Le verdict du procès à l’encontre de Dilma Rousseff ne laissait guère la place au doute quant au sort de la présidente réélue en 2014 par 54.5 millions de brésiliens. La chambre haute a voté ce 31 août, par 61 voix contre 20, sa destitution définitive.

Tous les prétextes sont bons pour évincer une gauche démocratiquement élue depuis quatorze ans et pour détruire par l’austérité et la rigueur 14 années d’une politique sociale qui aura permis à 40 millions de brésiliennes et brésiliens de sortir de la pauvreté.

Cependant absolument aucune preuve n’a été présentée pour corroborer les accusations concernant les faits de corruption qui lui sont reprochés. Dilma Rousseff n’est mise en cause dans aucune des innombrables affaires de corruption qui touchent la classe politique brésilienne.

Le président par intérim, Michel Temer, lui-même impliqué dans plusieurs affaires de corruption, a accusé Dilma Rousseff de « crime de responsabilité ». Une commission d’enquête indépendante balayera ces accusations dans un rapport rendu au Sénat.

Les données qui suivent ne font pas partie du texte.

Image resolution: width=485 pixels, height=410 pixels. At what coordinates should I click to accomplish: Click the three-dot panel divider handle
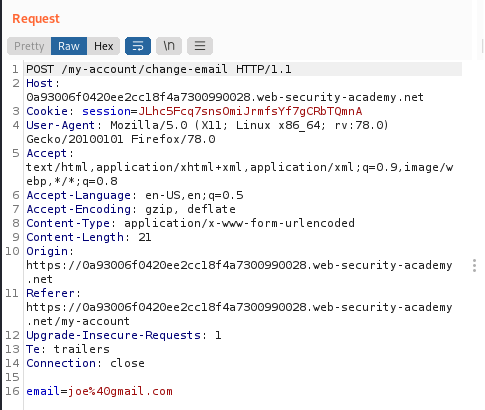(x=474, y=265)
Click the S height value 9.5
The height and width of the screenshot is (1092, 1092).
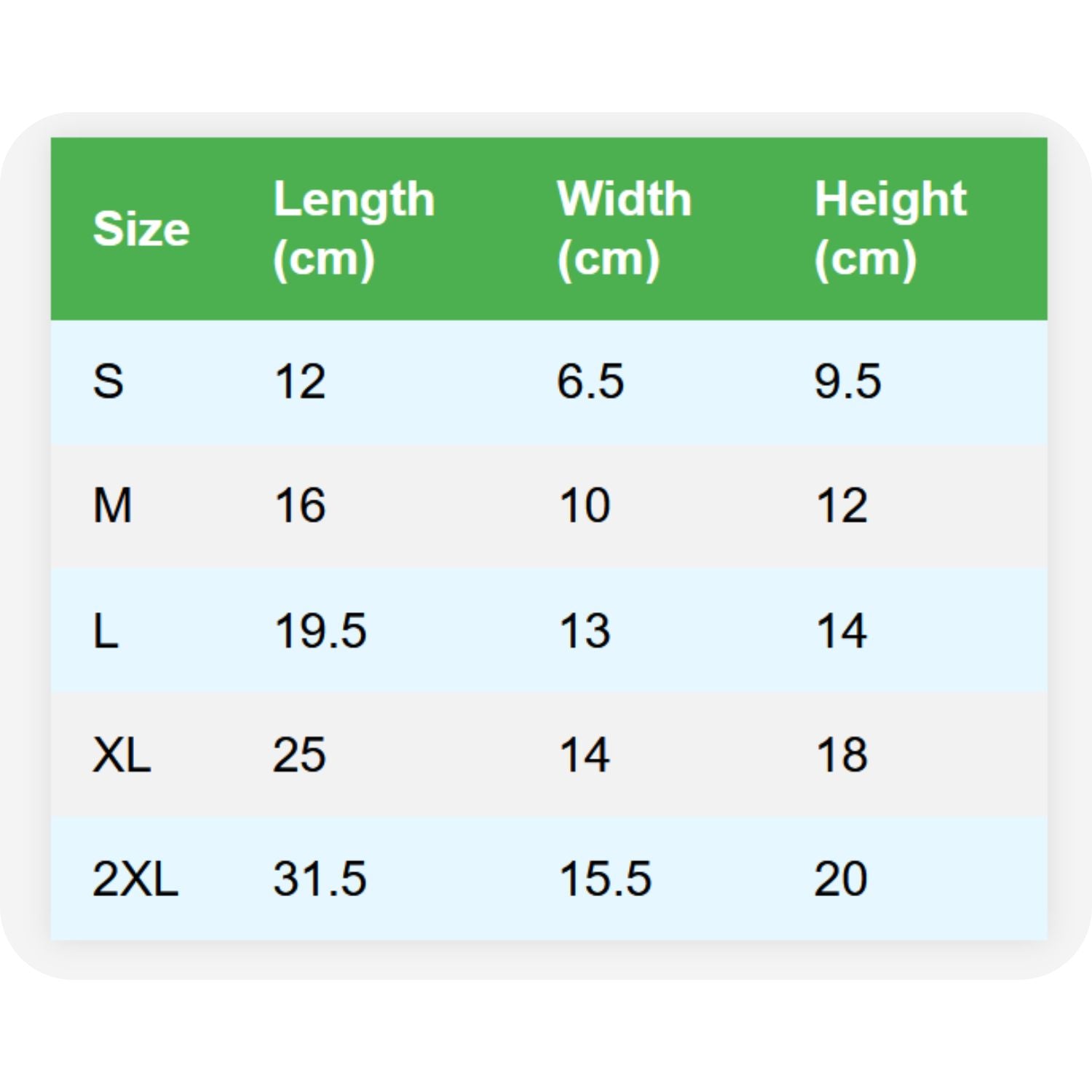click(847, 381)
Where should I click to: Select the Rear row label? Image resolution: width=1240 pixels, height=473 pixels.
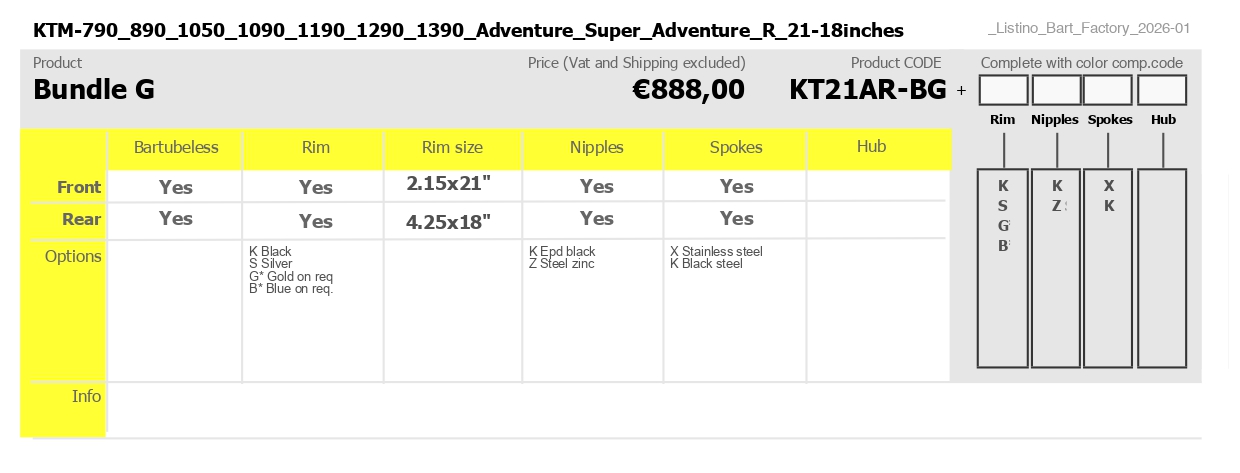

Ceux-là mêmes qui ont lâchement nié la démocratie en poussant Dilma Rousseff au bord du précipice sont mêlés à bien des affaires de corruption. Quelle crédibilité accorder à ces parlementaires de l’opposition de droite érigés en « juges » si ce n’est aucune ? 

La jeune démocratie brésilienne sort affaiblie de telles basses manœuvres. Un long processus d’impeachment, éreintant, pénible pour un peuple qui ne connaît le suffrage universel que depuis 1989 et la fin de la dictature.

Pour assombrir un peu plus encore le tableau, tout ceci se déroule dans la quasi indifférence de la communauté internationale. Une indifférence alimentée par le silence du gouvernement français, pourtant interpellé sur cette situation par ma collègue sénatrice Laurence Cohen.

Un appel à l’initiative de ma collègue, qui a été signé par de nombreux parlementaires de gauche dont je fais partie, a été lancé au gouvernement ainsi qu’à la communauté internationale afin de condamner fermement ce coup d’état qui contrevient totalement au respect du vote populaire et à la démocratie.

En lendemain du verdict actant la destitution de Dilma Rousseff, je dénonce avec force ce coup d’état institutionnel qui piétine la volonté de 54 millions de Brésiliennes et de Brésiliens qui ont voté en 2014 en faveur de Dilma Rousseff, dont les choix politiques ont notamment permis de sortir 40 millions de personnes de la pauvreté.

 

J’appelle toutes et tous les démocrates à apporter leur soutien à Dilma Rousseff, au camp progressiste et au peuple brésilien.